• _Passage shown_:
--------------------------------------------------

United States District Court, Western District of Pennsylvania

July 22, 2014

CHRISTOPHER M. STONE, Plaintiff,
v.
FREDDY NUNEZ, Hearing Examiner, Defendant.

Mark R. Hornak District Judge

REPORT AND RECOMMENDATION

Lisa Pupo Lenihan Chief United States Magistrate Judge

I. RECOMMENDATION

For the following reasons, it is respectfully recommended that, pursuant to 28 U.S.C. § 1915(e)(2)(B)(ii), Plaintiff’s Complaint be dismissed with prejudice for failure to state a claim. It is further recommended that the Motion to Take Part in Mediation (ECF No. 9) be denied as moot.

II. REPORT

Christopher M. Stone (“Plaintiff”) is a state prisoner currently incarcerated at SCI-Benner Township in Bellefonte, Pennsylvania. In his Complaint, Plaintiff alleges that he was denied his right to procedural due process protections in connection with a disciplinary hearing held on February 3, 2014, while he was an inmate at SCI-Greene. More specifically, Plaintiff states that he was issued a misconduct for forging grievances even though he claimed that he was assisting another inmate file the grievances. Plaintiff alleges that he was not permitted to present any evidence as part of his defense at his disciplinary hearing, including the testimony of the inmate he was assisting. Despite Plaintiff’s claim that there was no proof of wrongdoing to support the misconduct, Defendant Nunez, the hearing examiner, found him guilty of forgery and sanctioned him to 90 days of disciplinary custody. Plaintiff appealed the finding of guilt and his appeal was upheld on the final level. The appeal results state that the hearing examiner’s findings of fact were vague and that there was no specific evidence relied upon to establish Plaintiff’s guilt by a preponderance of the evidence. Plaintiff was given another hearing on May 9, 2014, at which time the misconduct was dismissed because the other inmate testified that he gave Plaintiff permission to file the grievances on his behalf.

--------------------------------------------------

• _Data excerpts_:

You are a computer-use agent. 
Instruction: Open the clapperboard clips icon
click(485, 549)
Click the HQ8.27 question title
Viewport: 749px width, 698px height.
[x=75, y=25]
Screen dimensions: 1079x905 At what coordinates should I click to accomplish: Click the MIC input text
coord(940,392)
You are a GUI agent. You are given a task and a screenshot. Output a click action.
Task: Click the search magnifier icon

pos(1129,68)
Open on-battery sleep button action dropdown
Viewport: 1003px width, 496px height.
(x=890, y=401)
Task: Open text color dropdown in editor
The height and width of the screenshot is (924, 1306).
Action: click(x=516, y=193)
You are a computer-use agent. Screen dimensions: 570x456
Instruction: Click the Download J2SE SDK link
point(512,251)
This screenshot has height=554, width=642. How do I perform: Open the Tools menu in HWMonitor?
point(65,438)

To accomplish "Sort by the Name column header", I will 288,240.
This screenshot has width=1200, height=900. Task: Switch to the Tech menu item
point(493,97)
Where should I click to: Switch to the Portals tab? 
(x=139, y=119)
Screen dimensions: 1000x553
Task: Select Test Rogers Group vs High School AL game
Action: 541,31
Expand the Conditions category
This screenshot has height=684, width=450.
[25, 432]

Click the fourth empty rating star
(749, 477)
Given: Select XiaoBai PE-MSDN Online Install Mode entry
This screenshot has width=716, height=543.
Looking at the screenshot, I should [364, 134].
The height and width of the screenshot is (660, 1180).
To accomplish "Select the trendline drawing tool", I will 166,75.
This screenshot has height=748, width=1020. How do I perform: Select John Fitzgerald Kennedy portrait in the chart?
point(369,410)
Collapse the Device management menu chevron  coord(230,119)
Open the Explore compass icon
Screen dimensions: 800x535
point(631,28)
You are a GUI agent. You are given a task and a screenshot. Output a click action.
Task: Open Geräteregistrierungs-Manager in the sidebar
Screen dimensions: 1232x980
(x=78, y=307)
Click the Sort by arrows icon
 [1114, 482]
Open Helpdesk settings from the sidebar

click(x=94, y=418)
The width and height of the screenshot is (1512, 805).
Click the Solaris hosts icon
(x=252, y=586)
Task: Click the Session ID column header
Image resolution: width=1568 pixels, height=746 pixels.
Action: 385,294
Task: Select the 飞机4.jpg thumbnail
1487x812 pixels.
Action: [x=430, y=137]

--------------------------------------------------

• _Directions_: Resume the report and recommendation on Stone's due process complaint after its last sentence. The rows play no part in what follows.

• _The answer_:
A. Screening

This Court is required to review Plaintiff’s Complaint in accordance with the amendments promulgated in the Prison Litigation Reform Act (“PLRA”), Pub. L. No. 104-134, 110 Stat. 1321 (1996). Pertinent to the case at bar is the authority granted to federal courts for sua sponte screening and dismissal of prisoner claims. Specifically, Congress significantly amended Title 28 of the United States Code, section 1915, which establishes the criteria for allowing an action to proceed in forma pauperis, i.e., without the prepayment of costs. Section 1915(e) (as amended) requires the federal courts to review complaints filed by persons who are proceeding in forma pauperis and to dismiss, at any time, and notwithstanding any portion of the filing fee that may have been paid, any action that is frivolous or malicious, fails to state a claim on which relief may be granted, or seeks monetary relief against a defendant who is immune from such relief. 28 U.S.C. § 1915(e)(2)(B).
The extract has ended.